One aspect of this judgment that still has the power to pleasantly surprise is the readiness with which the Austrian Government and Court accepted that the applicants had established a family life for the purpose of Article 8 of the Convention; it is worth recalling this right has been extended to same-sex couples and their children only since June 2010 (Schalk and Kopf). The Court has recognised for the first time – at least implicitly – the potential importance to a child of having his relationship with two same-sex parents legally recognised. The onus was placed firmly on the Austrian Government to demonstrate that a blanket prohibition was necessary in order to protect Sam’s best interests, which they had failed to do. Any differences between the regulation of unmarried same-sex and opposite-sex parents will clearly now need to be robustly justified by the State concerned. This is all the more surprising given that it was only in 2010 that the Court observed that it did “not see any indication that [Austria] exceeded its margin of appreciation in its choice of rights and obligations conferred by registered partnership” (Schalk and Kopf, para. 109).

The obvious limitation of this judgment is that it confirms the Court’s long-standing love affair with the idea that marriage is the gold standard for relationships, and yet it does nothing to move us closer to a position where States are required to extend marriage to same-sex couples. Indeed, the Court bent over backwards – practically doing cartwheels for good measure – to emphasize that marriage-based distinctions were a different matter altogether. The exclusion and discrimination – not to mention conceptual incoherence – that results from its position is clear. Twenty-four Council of Europe States reserve second-parent adoption to married couples. This judgment does not trouble those States in any way, and consequently the majority of children raised by same-sex couples remain outside of an equal framework of legal recognition. The best interests of the child principle – the foundation of the Court’s argument in relation to the children of unmarried couples in this case - seems to be easily overlooked when marriage enters the picture and same-sex couples are left outside of the frame.
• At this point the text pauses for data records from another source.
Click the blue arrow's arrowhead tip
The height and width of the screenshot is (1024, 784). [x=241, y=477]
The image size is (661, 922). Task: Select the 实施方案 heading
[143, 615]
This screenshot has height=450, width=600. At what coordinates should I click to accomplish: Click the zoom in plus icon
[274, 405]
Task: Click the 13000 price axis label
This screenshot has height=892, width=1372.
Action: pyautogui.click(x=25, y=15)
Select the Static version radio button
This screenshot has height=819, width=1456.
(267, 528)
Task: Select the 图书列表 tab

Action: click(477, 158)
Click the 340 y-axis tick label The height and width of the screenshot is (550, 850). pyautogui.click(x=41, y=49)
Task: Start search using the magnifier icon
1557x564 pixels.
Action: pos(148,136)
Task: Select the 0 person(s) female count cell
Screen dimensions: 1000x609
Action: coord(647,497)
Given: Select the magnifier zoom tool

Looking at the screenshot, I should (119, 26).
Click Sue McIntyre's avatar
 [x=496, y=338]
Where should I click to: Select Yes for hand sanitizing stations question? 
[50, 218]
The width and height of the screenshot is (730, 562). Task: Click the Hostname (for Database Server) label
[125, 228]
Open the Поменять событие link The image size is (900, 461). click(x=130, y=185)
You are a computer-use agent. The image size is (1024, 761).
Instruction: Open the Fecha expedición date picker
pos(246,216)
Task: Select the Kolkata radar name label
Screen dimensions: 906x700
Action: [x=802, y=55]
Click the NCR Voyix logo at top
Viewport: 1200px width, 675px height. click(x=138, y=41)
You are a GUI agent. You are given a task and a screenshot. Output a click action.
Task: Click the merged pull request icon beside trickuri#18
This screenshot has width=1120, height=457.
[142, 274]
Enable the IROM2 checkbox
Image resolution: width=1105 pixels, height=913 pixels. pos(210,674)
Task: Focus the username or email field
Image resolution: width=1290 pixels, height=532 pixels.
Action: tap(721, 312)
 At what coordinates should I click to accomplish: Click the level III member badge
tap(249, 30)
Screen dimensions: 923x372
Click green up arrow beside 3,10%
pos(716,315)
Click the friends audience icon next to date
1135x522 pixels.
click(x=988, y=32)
Austrian law created a fiction that children could only have two opposite-sex parents and a biological parent could simply be ‘replaced’ through the adoption process. The X. and Others v Austria judgment represents a genuine attempt to better reflect the diversity of European families, in which the rigid simplicity of a strictly-biological understanding of parenthood is belied. Whereas the potential for two opposite-sex people to create a child is clearly a biological truism, it is increasingly less relevant to the social aspect of parenting and the day-to-day reality of many children’s lives. Yet the Court still finds itself tongue-tied when discussing children raised in LGBT families. Whereas Sam's biological mother is named as such, the Court leaves his other mother untitled in respect of her relationship to him: she is referred to, simply, as ‘his mother’s partner’. While this may appear to be a mere matter of semantics, it actually suggests that this is an area still riddled with contradictions and confusion. Those of us with an interest in this area continue to watch with a mixture of pride and concern as the Court continues to try to find its feet on its journey towards meeting the needs of LGBT families and, in particular, securing the rights of children raised in so-called 'alternative' families.